[PROVIDED TEXT]

ForkPress storage is built from platform-native file cloning primitives. The goal is ordinary paths that work with editors, PHP, Git, WP-CLI, backup tools, and shell commands.

Native file cloning

Native file cloning is the default storage engine whenever the project directory supports it.

  • macOS: APFS clonefile
  • Linux: FICLONE reflinks
  • Windows: ReFS FSCTL_DUPLICATE_EXTENTS_TO_FILE

Each cloned file starts by sharing physical storage with its source. When one branch writes to the file, the filesystem allocates new blocks for the changed data. Branch paths remain independent.

APFS sparsebundle

The macOS sparsebundle fallback creates an APFS image under .forkpress/macos-cow and stores physical branch trees inside the mounted image. Public branch directories remain visible beside .forkpress.

This keeps ForkPress rootless on macOS when the project volume itself cannot clone files.

Linux XFS loop volume

The Linux XFS loop fallback provides a reflink-capable filesystem even when the project filesystem cannot reflink files. ForkPress stores physical branch trees inside one shared mounted XFS volume and exposes public branch directories from the project.

[/PROVIDED TEXT]
[RECORD SET]

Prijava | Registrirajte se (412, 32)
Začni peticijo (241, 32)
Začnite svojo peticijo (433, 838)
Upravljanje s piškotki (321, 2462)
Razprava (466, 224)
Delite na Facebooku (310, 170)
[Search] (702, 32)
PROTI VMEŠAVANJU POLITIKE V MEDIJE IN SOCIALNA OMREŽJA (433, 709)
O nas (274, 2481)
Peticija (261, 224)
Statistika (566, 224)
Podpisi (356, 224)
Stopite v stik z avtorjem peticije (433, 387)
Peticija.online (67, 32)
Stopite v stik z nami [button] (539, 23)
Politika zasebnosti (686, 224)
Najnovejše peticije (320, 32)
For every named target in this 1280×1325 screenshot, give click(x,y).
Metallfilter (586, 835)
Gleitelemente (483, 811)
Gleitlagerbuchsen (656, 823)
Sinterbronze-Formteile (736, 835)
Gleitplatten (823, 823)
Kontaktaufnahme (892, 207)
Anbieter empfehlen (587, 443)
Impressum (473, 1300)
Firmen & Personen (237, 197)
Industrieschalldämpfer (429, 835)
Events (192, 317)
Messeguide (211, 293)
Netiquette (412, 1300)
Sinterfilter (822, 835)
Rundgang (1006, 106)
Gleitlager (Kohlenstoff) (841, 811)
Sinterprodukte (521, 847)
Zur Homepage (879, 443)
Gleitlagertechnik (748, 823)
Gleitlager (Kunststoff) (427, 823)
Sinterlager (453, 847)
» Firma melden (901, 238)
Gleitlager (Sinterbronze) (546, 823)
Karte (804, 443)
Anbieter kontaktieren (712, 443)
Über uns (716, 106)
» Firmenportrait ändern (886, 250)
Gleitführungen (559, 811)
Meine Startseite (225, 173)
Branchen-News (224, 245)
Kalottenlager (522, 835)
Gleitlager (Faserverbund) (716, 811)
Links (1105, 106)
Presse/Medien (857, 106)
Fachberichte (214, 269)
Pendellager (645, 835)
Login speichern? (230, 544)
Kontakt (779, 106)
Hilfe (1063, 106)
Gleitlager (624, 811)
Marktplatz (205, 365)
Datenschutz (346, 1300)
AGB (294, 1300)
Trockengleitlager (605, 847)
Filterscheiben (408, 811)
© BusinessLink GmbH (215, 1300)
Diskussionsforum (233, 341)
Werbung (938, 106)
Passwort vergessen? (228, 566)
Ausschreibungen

[/RECORD SET]

▸ **COMPLETE THE FOLLOWING**
**A.** Please rewrite the ForkPress storage text starting at "Linux XFS loop volume" and ending at "from the project.", putting "common" in place of "shared".
**B.** Carry on the ForkPress storage text from its final sentence.
The items play no part in this.

▸ **ANSWERS BY ITEM NUMBER**
**A.**
Linux XFS loop volume

The Linux XFS loop fallback provides a reflink-capable filesystem even when the project filesystem cannot reflink files. ForkPress stores physical branch trees inside one common mounted XFS volume and exposes public branch directories from the project.

**B.**
This fallback requires loop-device and mount privileges.

Windows ReFS Dev Drive

The Windows installer prepares a ReFS Dev Drive so ForkPress can use native block cloning through ordinary Win32 paths. ForkPress does not ask users to install WSL, Docker, FUSE, WinFsp, or developer-only storage tools.

File-copy materialization

Full file-copy materialization is available only when explicitly requested. It does not share physical blocks and is not part of the automatic copy-on-write cascade.

What ForkPress does not use in production

Production ForkPress does not use SQL overlay views, branch table prefixes, Docker, a MySQL daemon, FUSE mounts, helper daemons, or lazy virtual filesystem namespaces.